Pindar has treated with a just and very elegant ridicule the work of the statuary even in comparison with his own poetry, from this circumstance of its being fixed to a certain station. “The friends of Pytheas,” says the Scholiast, “came to the poet, desiring him to write an ode on his victory. Pindar demanded three drachms, (minae, I suppose it should be), for the ode. No, say they, we can have a brazen statue for that money, which will be better than a poem. However, changing their minds afterwards, they came and offered him what he had demanded.” This gave him the hint of the following ingenious esordium of his ode: -
Ουκ ανδριαντοποιος ειμ ‘
Ὡστ ‘ ελινυσσοντα μ ‘ εργαζε - σθαι αγαλματ ‘ επ ‘ αυτας βαθμιδος
Ἑσταοτ Αλλ ‘ επι πασας
Ὁλκαδος εν τ ‘ ακατῳ γλυκει ‘ αοιδα
Στειχ ‘ απ ‘ Αιγινας διαγγελ -
lois‘ ὁτι Λαμπωνος ὑιος
Νικῃ Νεμειοις παγκρατιου στεφανον.
Thus elegantly translated by Mr. Francis in a note to Hor. Carm. 4:2. 19.
“It is not mine with forming hand
To bid a lifeless image stand
For ever on its base:
But fly, my verses, and proclaim
To distant realms, with deathless fame,
That Pytheas conquered in the rapid race.”
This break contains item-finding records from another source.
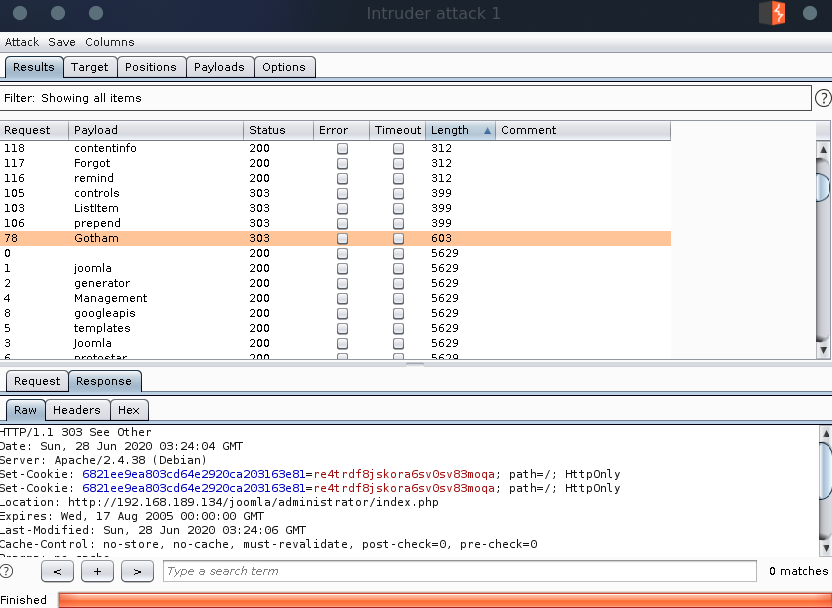Viewport: 832px width, 608px height.
Task: Open the Columns menu
Action: tap(109, 42)
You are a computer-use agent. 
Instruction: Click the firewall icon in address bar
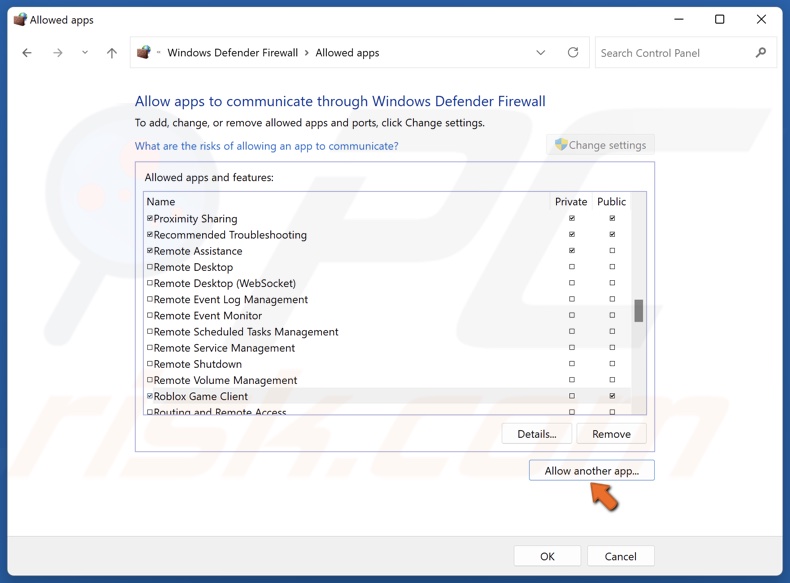144,53
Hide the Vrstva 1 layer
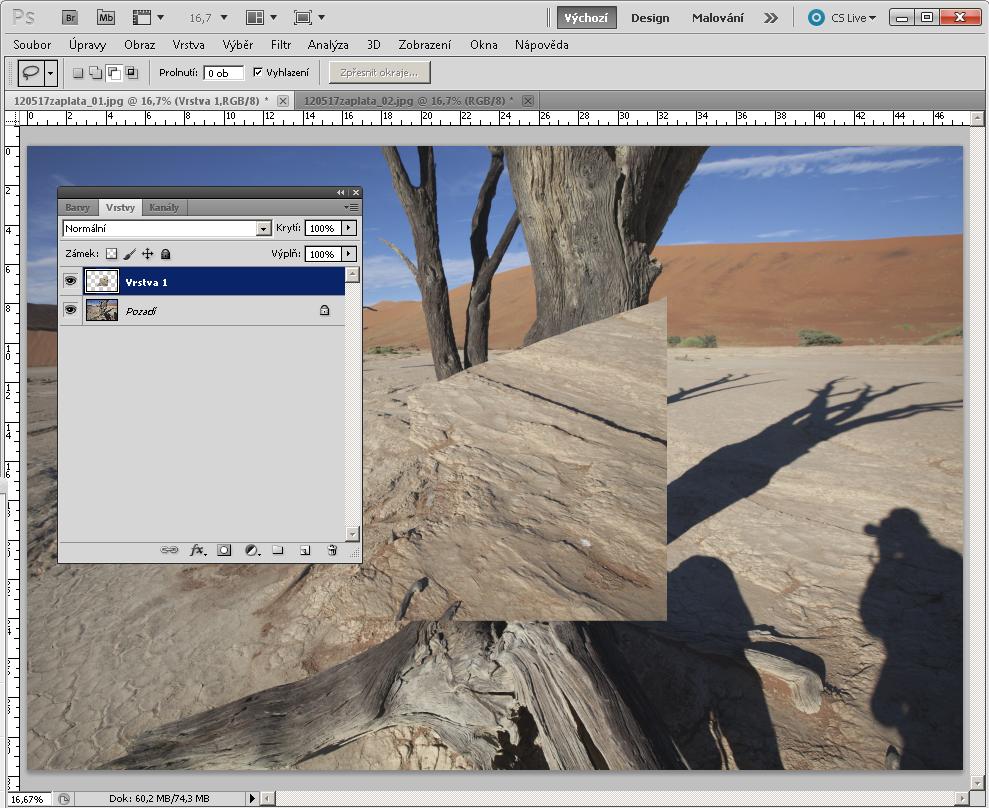 [x=71, y=282]
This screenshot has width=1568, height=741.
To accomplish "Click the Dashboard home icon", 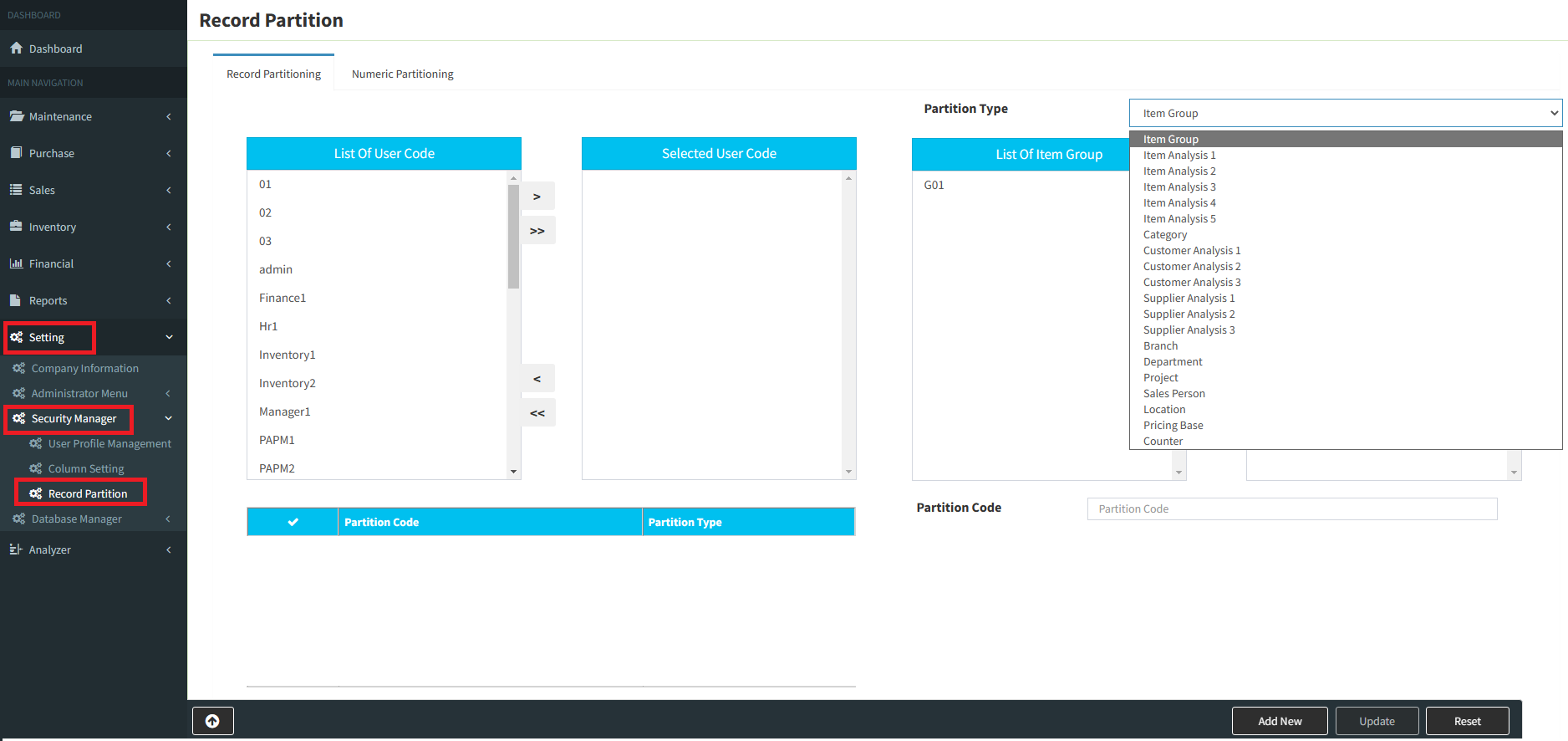I will pos(16,49).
Jeremiah, Jeremiah 10:3-5, seems to be indebted to Isaiah for most of the following passage: -
“The practices of the people are altogether vanity:
For they cut down a tree from the forest;
The work of the artificer‘s hand with the axe;
With silver and with gold it is adorned;
With nails and with hammers it is fastened, that it may not totter.
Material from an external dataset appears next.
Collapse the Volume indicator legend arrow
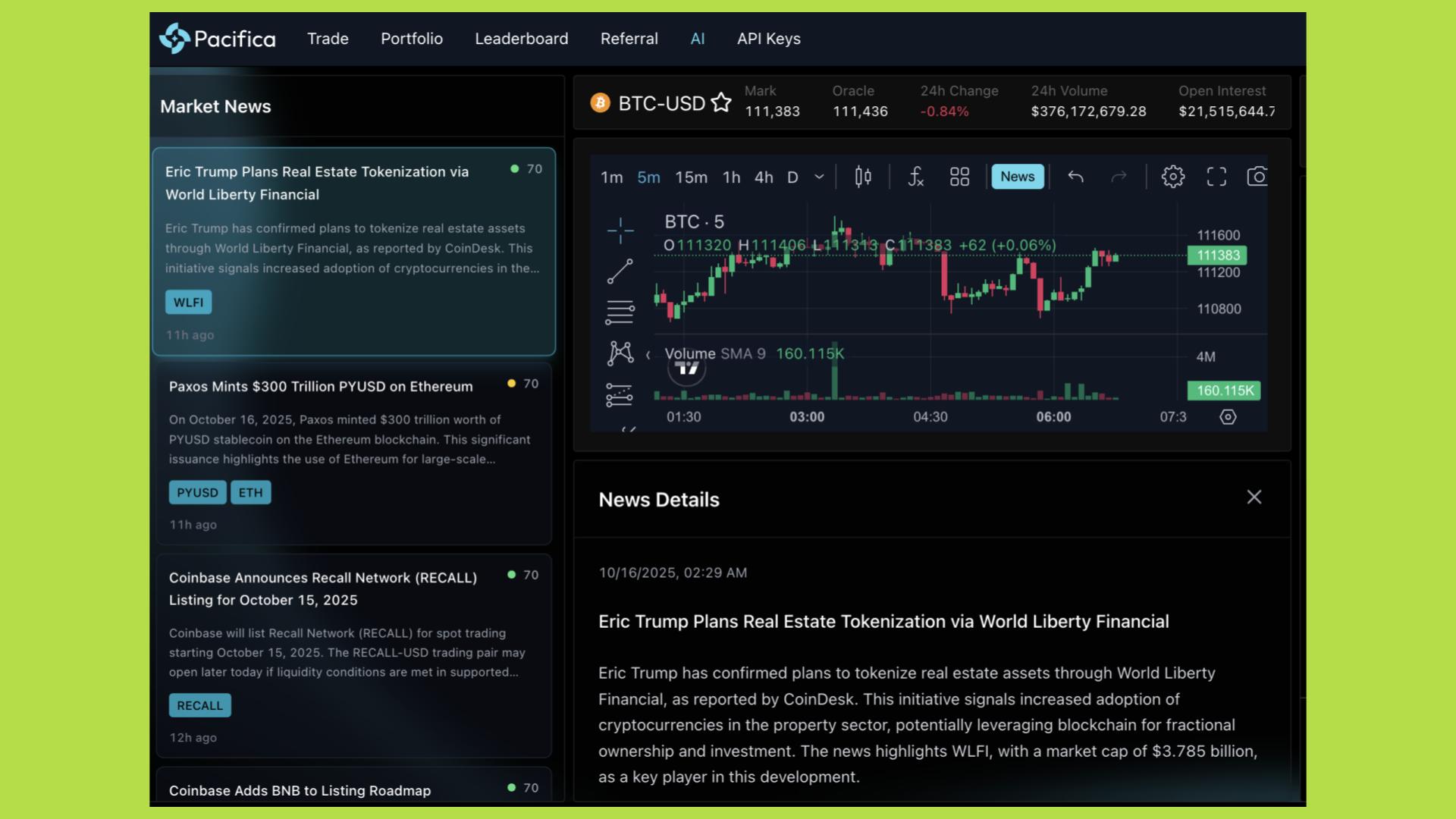This screenshot has height=819, width=1456. [x=648, y=354]
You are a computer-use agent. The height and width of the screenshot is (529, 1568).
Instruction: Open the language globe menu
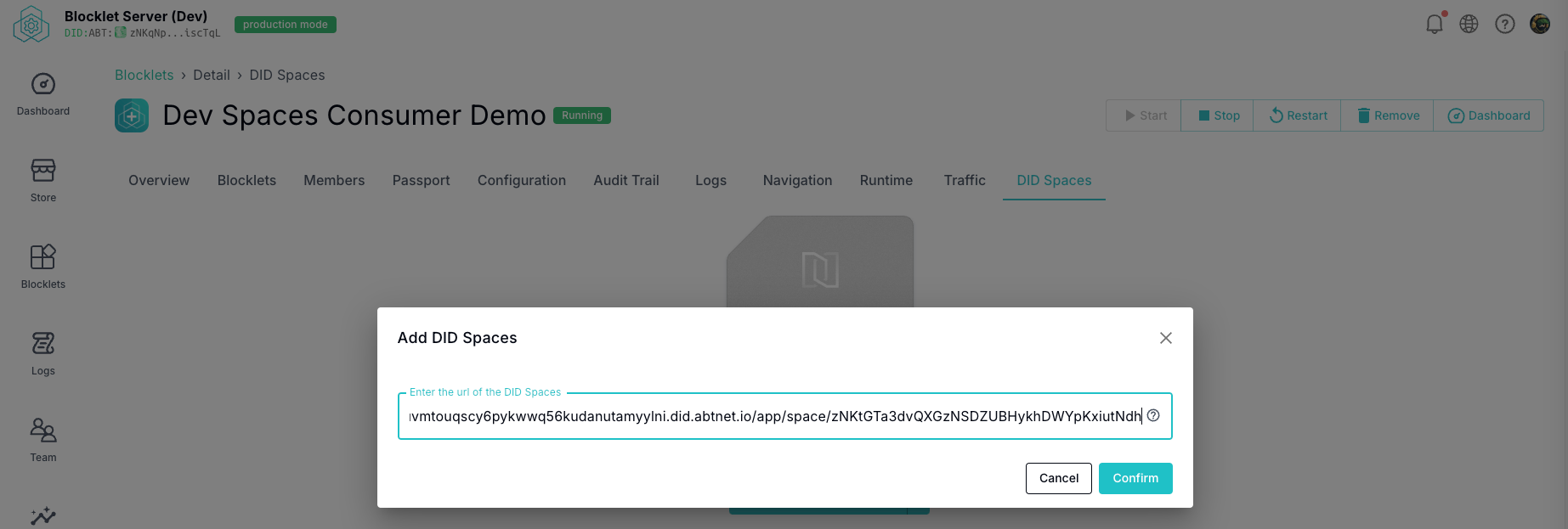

Like the palm-tree they stand stiff, and cannot speak;
They are carried about, for they cannot go:
Fear them not, for they cannot do harm;
Neither is it in them to do good.”
Show yourselves men - התאששו (hithoshashu). This word is rather of doubtful derivation and signification. It occurs only in this place: and some of the ancient interpreters seem to have had something different in their copies. The Vulgate read התבששו (hithbosheshu), take shame to yourselves; the Syriac התבוננו (hithbonenu), consider with yourselves; the Septuagint στεναξετε· perhaps התאבלו (hithabbelu), groan or mourn, within yourselves. Several MSS. read התאוששו (hithosheshu), but without any help to the sense.
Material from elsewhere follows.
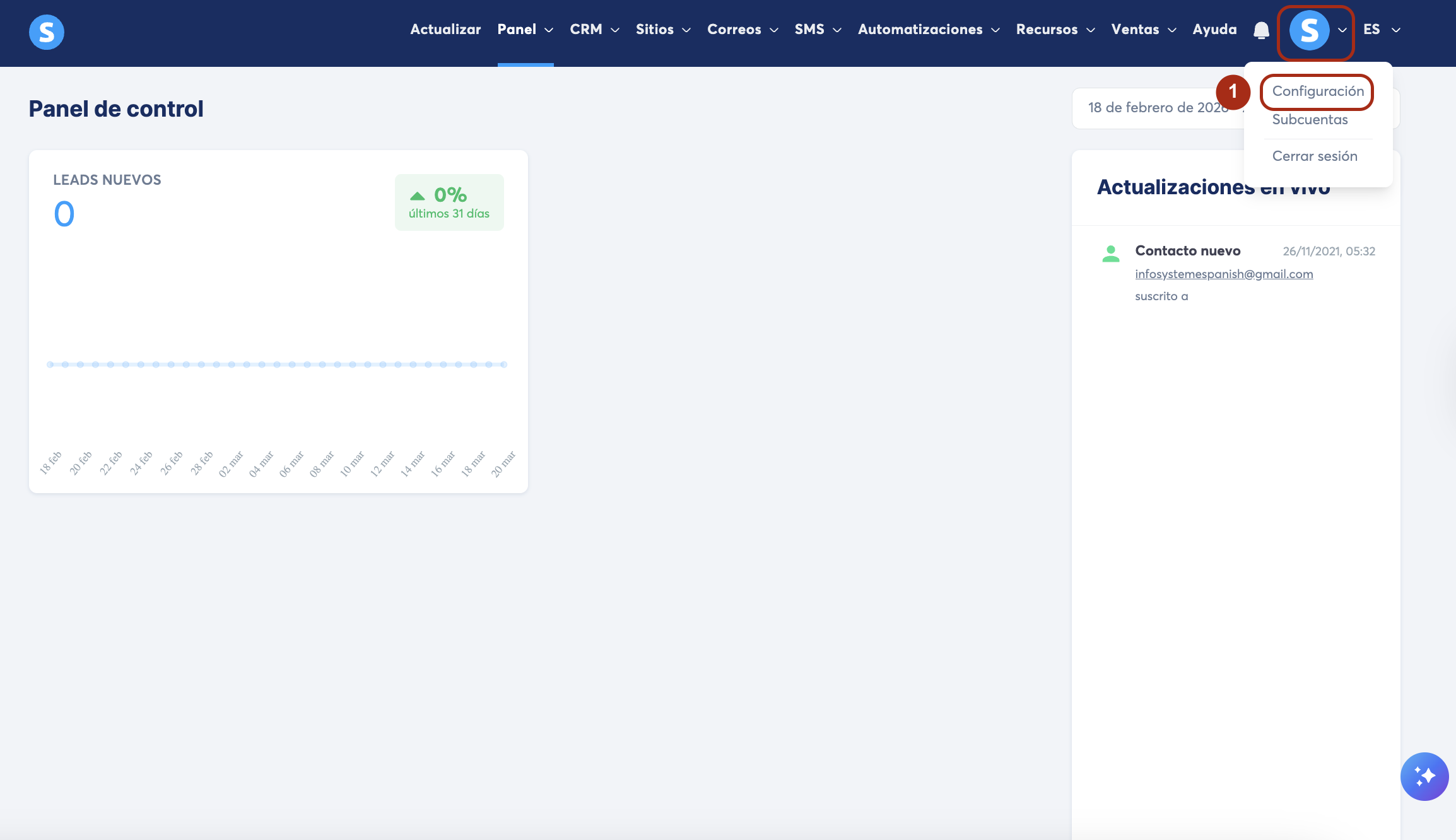
Task: Open the AI assistant sparkle button
Action: coord(1424,776)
Calling a ravenous bird from the east “Calling from the east the eagle” - A very proper emblem for Cyrus, as in other respects, so particularly because the ensign of Cyrus was a golden eagle, ΑΕΤΟΣ χρυσους , the very word עיט (ayit), which the prophet uses here, expressed as near as may be in Greek letters. Xenoph. Cyrop. lib. 7 sub. init. Kimchi says his father understood this, not of Cyrus, but of the Messiah.
From a far country “From a land far distant” - Two MSS. add the conjunction ו (vau), ומארץ (umeerets); and so the Septuagint, Syriac, and Vulgate.
Hearken unto me, ye stout-hearted - This is an address to the Babylonians, stubbornly bent on the practice of injustice towards the Israelites.